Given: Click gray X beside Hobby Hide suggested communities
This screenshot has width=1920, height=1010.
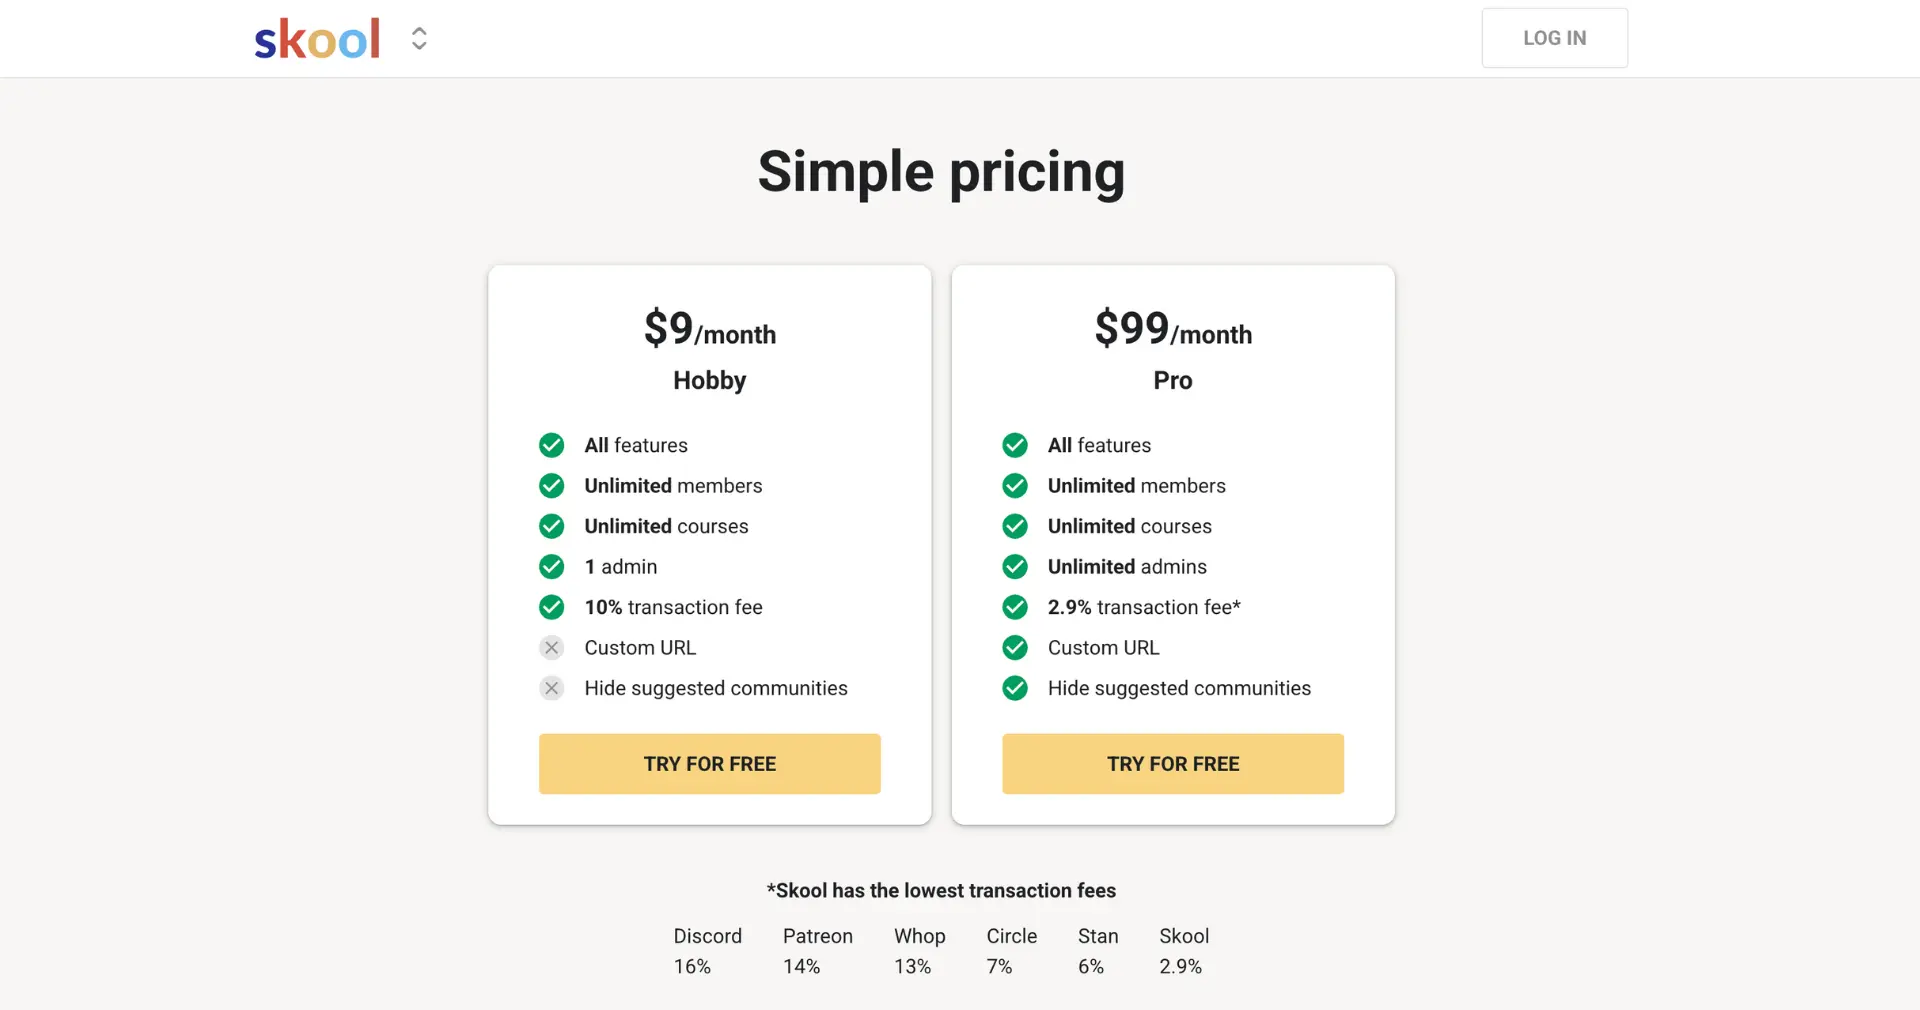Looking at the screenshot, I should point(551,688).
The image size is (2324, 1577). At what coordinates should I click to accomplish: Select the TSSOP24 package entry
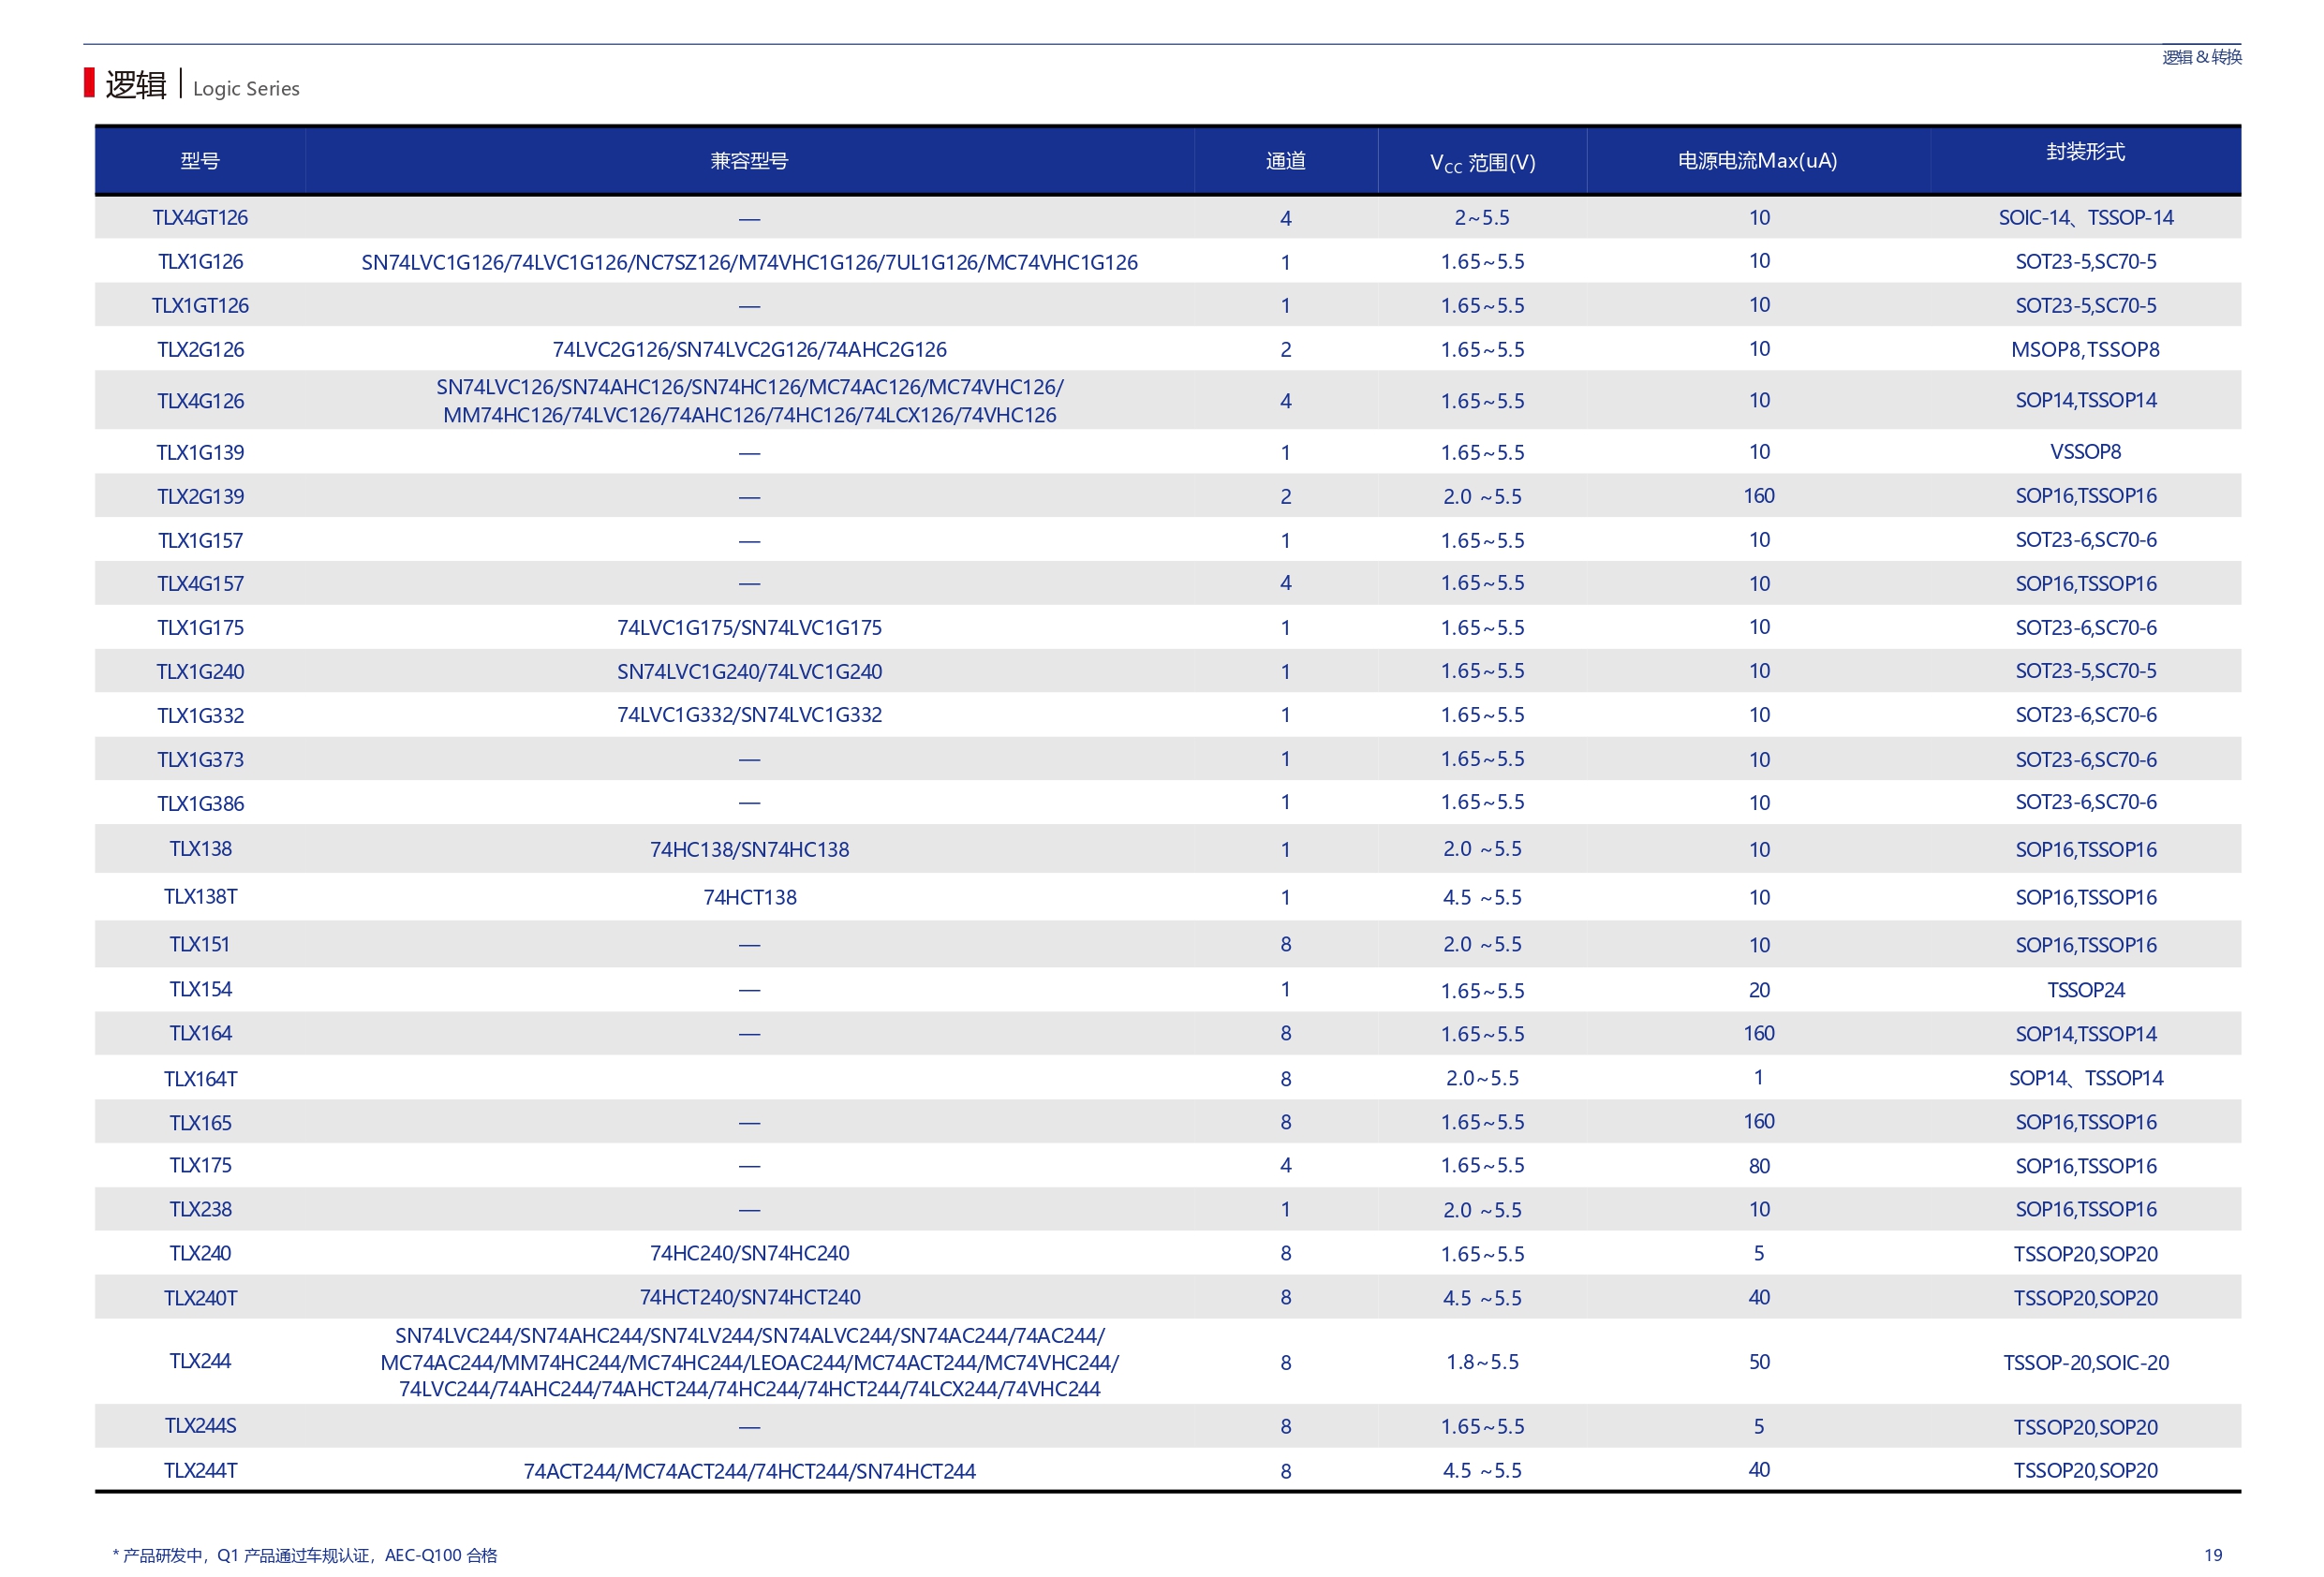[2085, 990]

--

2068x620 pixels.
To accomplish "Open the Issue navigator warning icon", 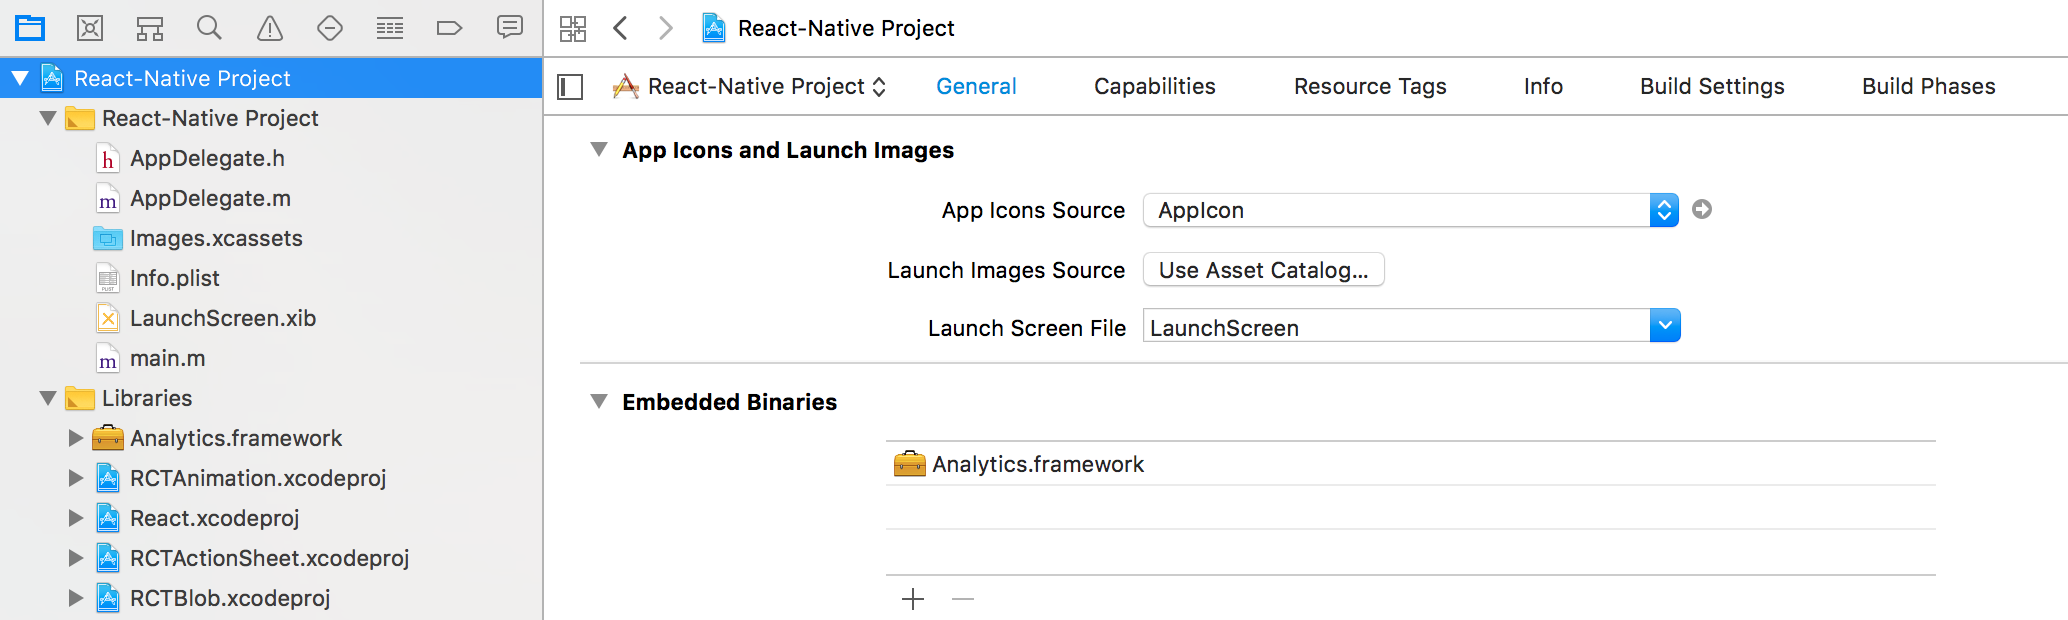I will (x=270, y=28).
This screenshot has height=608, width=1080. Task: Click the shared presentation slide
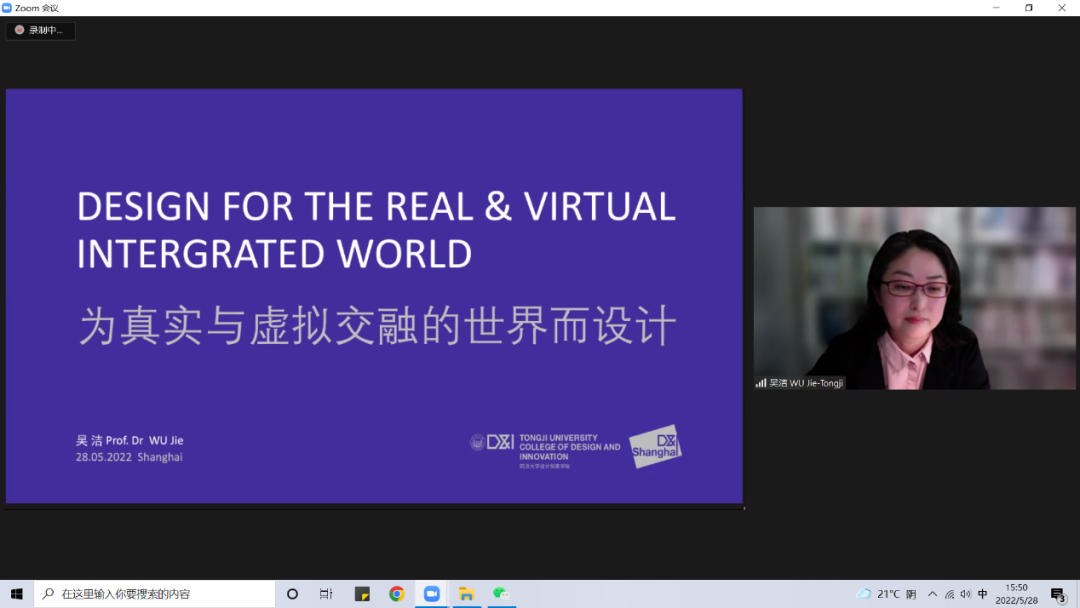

==

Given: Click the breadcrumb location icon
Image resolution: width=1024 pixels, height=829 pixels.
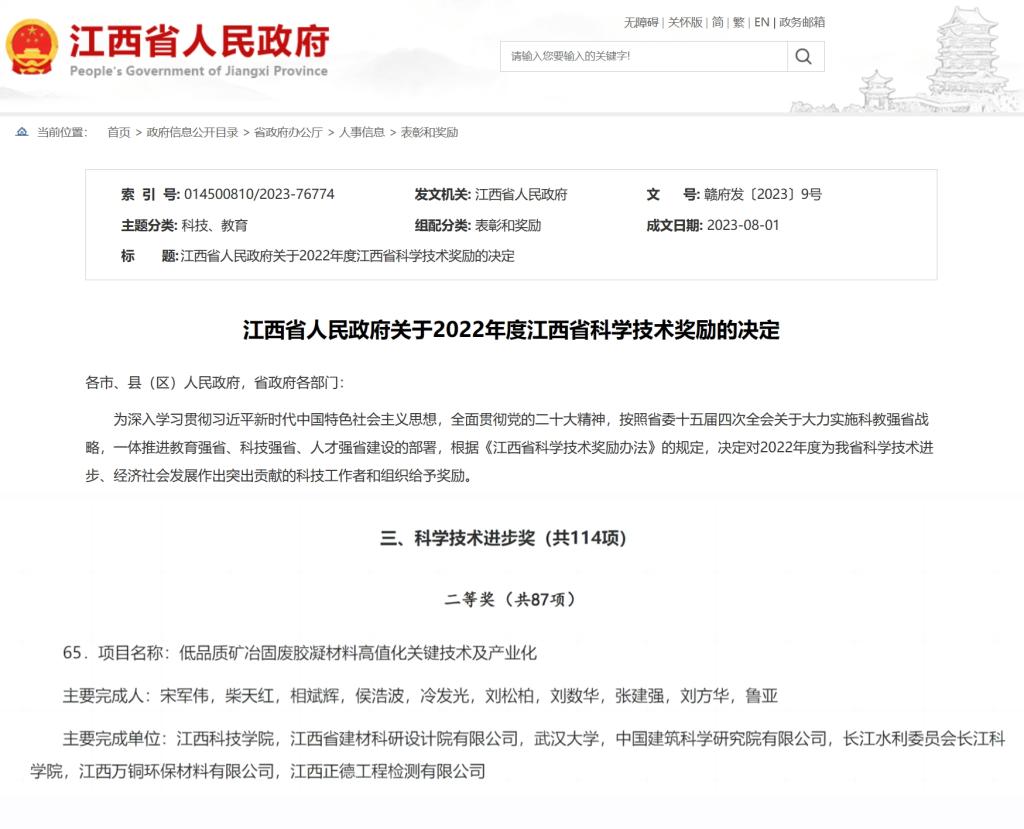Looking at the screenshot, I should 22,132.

§ REQUIRED WORK
Please render the rows from the line with "The image size" to the line with "[2085, 990]", both included, as a Markdown table with the columns Number and Content, skipping blank lines. Leave the pictures out.

§ PROBLEM SOLUTION
| Number | Content |
|---|---|
| 1 | The image size is (2324, 1577). At what coordinates should I click to accomplish: Select the TSSOP24 package entry |
| 2 | [2085, 990] |